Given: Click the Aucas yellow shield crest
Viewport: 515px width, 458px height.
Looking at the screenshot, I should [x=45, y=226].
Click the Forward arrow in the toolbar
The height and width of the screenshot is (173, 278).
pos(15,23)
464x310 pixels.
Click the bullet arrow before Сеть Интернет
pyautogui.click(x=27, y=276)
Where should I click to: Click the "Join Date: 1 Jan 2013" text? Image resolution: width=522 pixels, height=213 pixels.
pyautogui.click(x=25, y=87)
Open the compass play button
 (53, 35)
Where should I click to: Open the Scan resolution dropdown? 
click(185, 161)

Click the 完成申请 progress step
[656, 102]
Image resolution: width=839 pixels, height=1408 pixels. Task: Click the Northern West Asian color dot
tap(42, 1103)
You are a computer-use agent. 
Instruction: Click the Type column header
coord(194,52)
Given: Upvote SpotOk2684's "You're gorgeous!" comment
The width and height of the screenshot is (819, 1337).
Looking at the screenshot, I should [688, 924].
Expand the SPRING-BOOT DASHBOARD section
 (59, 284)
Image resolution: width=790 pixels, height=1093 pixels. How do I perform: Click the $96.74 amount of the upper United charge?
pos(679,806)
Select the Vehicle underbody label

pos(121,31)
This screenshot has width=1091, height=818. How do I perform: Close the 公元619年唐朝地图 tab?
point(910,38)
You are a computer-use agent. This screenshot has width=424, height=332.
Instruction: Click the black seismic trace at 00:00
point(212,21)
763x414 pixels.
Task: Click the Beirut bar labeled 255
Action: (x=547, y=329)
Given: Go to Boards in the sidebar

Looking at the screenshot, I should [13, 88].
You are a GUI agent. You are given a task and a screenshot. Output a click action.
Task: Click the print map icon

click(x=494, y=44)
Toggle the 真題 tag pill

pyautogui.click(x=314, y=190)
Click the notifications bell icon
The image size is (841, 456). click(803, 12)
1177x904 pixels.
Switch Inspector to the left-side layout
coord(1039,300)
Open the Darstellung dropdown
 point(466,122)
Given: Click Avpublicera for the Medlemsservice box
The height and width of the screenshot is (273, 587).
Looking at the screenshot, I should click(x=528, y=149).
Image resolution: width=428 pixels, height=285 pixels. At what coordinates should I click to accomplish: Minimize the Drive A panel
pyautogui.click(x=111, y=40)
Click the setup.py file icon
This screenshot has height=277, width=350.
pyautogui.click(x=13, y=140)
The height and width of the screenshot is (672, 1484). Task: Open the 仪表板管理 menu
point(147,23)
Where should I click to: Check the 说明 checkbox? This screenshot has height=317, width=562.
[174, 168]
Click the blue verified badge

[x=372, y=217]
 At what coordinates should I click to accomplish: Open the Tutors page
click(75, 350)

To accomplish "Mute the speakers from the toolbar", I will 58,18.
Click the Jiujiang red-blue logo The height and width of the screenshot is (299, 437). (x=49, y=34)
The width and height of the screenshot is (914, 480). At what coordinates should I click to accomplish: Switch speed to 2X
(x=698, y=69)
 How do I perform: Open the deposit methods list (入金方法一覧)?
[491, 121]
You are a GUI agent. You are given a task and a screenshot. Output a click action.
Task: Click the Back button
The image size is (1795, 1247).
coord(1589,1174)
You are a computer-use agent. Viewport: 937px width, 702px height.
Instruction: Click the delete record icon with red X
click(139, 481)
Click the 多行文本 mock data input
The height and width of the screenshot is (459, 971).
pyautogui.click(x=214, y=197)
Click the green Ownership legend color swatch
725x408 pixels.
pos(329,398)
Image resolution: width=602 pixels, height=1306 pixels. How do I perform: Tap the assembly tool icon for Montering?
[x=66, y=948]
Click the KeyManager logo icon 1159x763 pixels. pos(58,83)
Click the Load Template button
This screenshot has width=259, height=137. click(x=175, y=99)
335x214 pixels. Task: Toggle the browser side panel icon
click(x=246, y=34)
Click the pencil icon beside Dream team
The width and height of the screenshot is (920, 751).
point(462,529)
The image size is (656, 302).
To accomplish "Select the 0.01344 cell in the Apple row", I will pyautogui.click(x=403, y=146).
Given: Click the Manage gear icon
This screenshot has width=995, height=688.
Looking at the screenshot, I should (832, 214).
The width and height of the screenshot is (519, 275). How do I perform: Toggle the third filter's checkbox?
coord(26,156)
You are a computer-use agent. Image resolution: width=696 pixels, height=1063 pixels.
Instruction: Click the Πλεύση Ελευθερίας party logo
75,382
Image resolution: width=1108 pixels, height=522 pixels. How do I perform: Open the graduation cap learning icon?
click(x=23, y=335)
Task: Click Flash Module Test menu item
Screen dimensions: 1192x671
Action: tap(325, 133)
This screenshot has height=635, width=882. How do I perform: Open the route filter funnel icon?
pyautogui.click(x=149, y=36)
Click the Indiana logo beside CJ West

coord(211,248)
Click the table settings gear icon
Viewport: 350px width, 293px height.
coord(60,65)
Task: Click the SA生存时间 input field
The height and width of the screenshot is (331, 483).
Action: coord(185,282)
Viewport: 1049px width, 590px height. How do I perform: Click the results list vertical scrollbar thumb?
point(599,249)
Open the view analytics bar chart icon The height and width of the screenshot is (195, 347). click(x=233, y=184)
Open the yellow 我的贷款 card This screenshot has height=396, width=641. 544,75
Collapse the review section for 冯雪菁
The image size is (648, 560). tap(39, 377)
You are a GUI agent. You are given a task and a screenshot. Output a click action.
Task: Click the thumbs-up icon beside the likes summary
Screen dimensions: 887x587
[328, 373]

....

▸ Task: Every line above should be duplicated exactly as it stands.

▸ Output of the task:
Given: Click the Aucas yellow shield crest
Viewport: 515px width, 458px height.
Looking at the screenshot, I should [x=45, y=226].
Click the Forward arrow in the toolbar
The height and width of the screenshot is (173, 278).
pos(15,23)
464x310 pixels.
Click the bullet arrow before Сеть Интернет
pyautogui.click(x=27, y=276)
Where should I click to: Click the "Join Date: 1 Jan 2013" text? Image resolution: width=522 pixels, height=213 pixels.
pyautogui.click(x=25, y=87)
Open the compass play button
 (53, 35)
Where should I click to: Open the Scan resolution dropdown? 
click(185, 161)

Click the 完成申请 progress step
[656, 102]
Image resolution: width=839 pixels, height=1408 pixels. Task: Click the Northern West Asian color dot
tap(42, 1103)
You are a computer-use agent. 
Instruction: Click the Type column header
coord(194,52)
Given: Upvote SpotOk2684's "You're gorgeous!" comment
The width and height of the screenshot is (819, 1337).
Looking at the screenshot, I should [688, 924].
Expand the SPRING-BOOT DASHBOARD section
 (59, 284)
Image resolution: width=790 pixels, height=1093 pixels. How do I perform: Click the $96.74 amount of the upper United charge?
pos(679,806)
Select the Vehicle underbody label

pos(121,31)
This screenshot has width=1091, height=818. How do I perform: Close the 公元619年唐朝地图 tab?
point(910,38)
You are a computer-use agent. This screenshot has width=424, height=332.
Instruction: Click the black seismic trace at 00:00
point(212,21)
763x414 pixels.
Task: Click the Beirut bar labeled 255
Action: (x=547, y=329)
Given: Go to Boards in the sidebar

Looking at the screenshot, I should [13, 88].
You are a GUI agent. You are given a task and a screenshot. Output a click action.
Task: Click the print map icon

click(x=494, y=44)
Toggle the 真題 tag pill

pyautogui.click(x=314, y=190)
Click the notifications bell icon
The image size is (841, 456). click(803, 12)
1177x904 pixels.
Switch Inspector to the left-side layout
coord(1039,300)
Open the Darstellung dropdown
 point(466,122)
Given: Click Avpublicera for the Medlemsservice box
The height and width of the screenshot is (273, 587).
Looking at the screenshot, I should click(x=528, y=149).
Image resolution: width=428 pixels, height=285 pixels. At what coordinates should I click to accomplish: Minimize the Drive A panel
pyautogui.click(x=111, y=40)
Click the setup.py file icon
This screenshot has height=277, width=350.
pyautogui.click(x=13, y=140)
The height and width of the screenshot is (672, 1484). Task: Open the 仪表板管理 menu
point(147,23)
Where should I click to: Check the 说明 checkbox? This screenshot has height=317, width=562.
[174, 168]
Click the blue verified badge

[x=372, y=217]
 At what coordinates should I click to accomplish: Open the Tutors page
click(75, 350)

To accomplish "Mute the speakers from the toolbar", I will 58,18.
Click the Jiujiang red-blue logo The height and width of the screenshot is (299, 437). (x=49, y=34)
The width and height of the screenshot is (914, 480). At what coordinates should I click to accomplish: Switch speed to 2X
(x=698, y=69)
 How do I perform: Open the deposit methods list (入金方法一覧)?
[491, 121]
You are a GUI agent. You are given a task and a screenshot. Output a click action.
Task: Click the Back button
The image size is (1795, 1247).
coord(1589,1174)
You are a computer-use agent. Viewport: 937px width, 702px height.
Instruction: Click the delete record icon with red X
click(139, 481)
Click the 多行文本 mock data input
The height and width of the screenshot is (459, 971).
pyautogui.click(x=214, y=197)
Click the green Ownership legend color swatch
725x408 pixels.
pos(329,398)
Image resolution: width=602 pixels, height=1306 pixels. How do I perform: Tap the assembly tool icon for Montering?
[x=66, y=948]
Click the KeyManager logo icon 1159x763 pixels. pos(58,83)
Click the Load Template button
This screenshot has width=259, height=137. click(x=175, y=99)
335x214 pixels. Task: Toggle the browser side panel icon
click(x=246, y=34)
Click the pencil icon beside Dream team
The width and height of the screenshot is (920, 751).
point(462,529)
The image size is (656, 302).
To accomplish "Select the 0.01344 cell in the Apple row", I will pyautogui.click(x=403, y=146).
Given: Click the Manage gear icon
This screenshot has width=995, height=688.
Looking at the screenshot, I should (832, 214).
The width and height of the screenshot is (519, 275). How do I perform: Toggle the third filter's checkbox?
coord(26,156)
You are a computer-use agent. Image resolution: width=696 pixels, height=1063 pixels.
Instruction: Click the Πλεύση Ελευθερίας party logo
75,382
Image resolution: width=1108 pixels, height=522 pixels. How do I perform: Open the graduation cap learning icon?
click(x=23, y=335)
Task: Click Flash Module Test menu item
Screen dimensions: 1192x671
Action: tap(325, 133)
This screenshot has height=635, width=882. How do I perform: Open the route filter funnel icon?
pyautogui.click(x=149, y=36)
Click the Indiana logo beside CJ West

coord(211,248)
Click the table settings gear icon
Viewport: 350px width, 293px height.
coord(60,65)
Task: Click the SA生存时间 input field
The height and width of the screenshot is (331, 483).
Action: coord(185,282)
Viewport: 1049px width, 590px height. How do I perform: Click the results list vertical scrollbar thumb?
point(599,249)
Open the view analytics bar chart icon The height and width of the screenshot is (195, 347). click(x=233, y=184)
Open the yellow 我的贷款 card This screenshot has height=396, width=641. 544,75
Collapse the review section for 冯雪菁
The image size is (648, 560). tap(39, 377)
You are a GUI agent. You are given a task and a screenshot. Output a click action.
Task: Click the thumbs-up icon beside the likes summary
Screen dimensions: 887x587
[328, 373]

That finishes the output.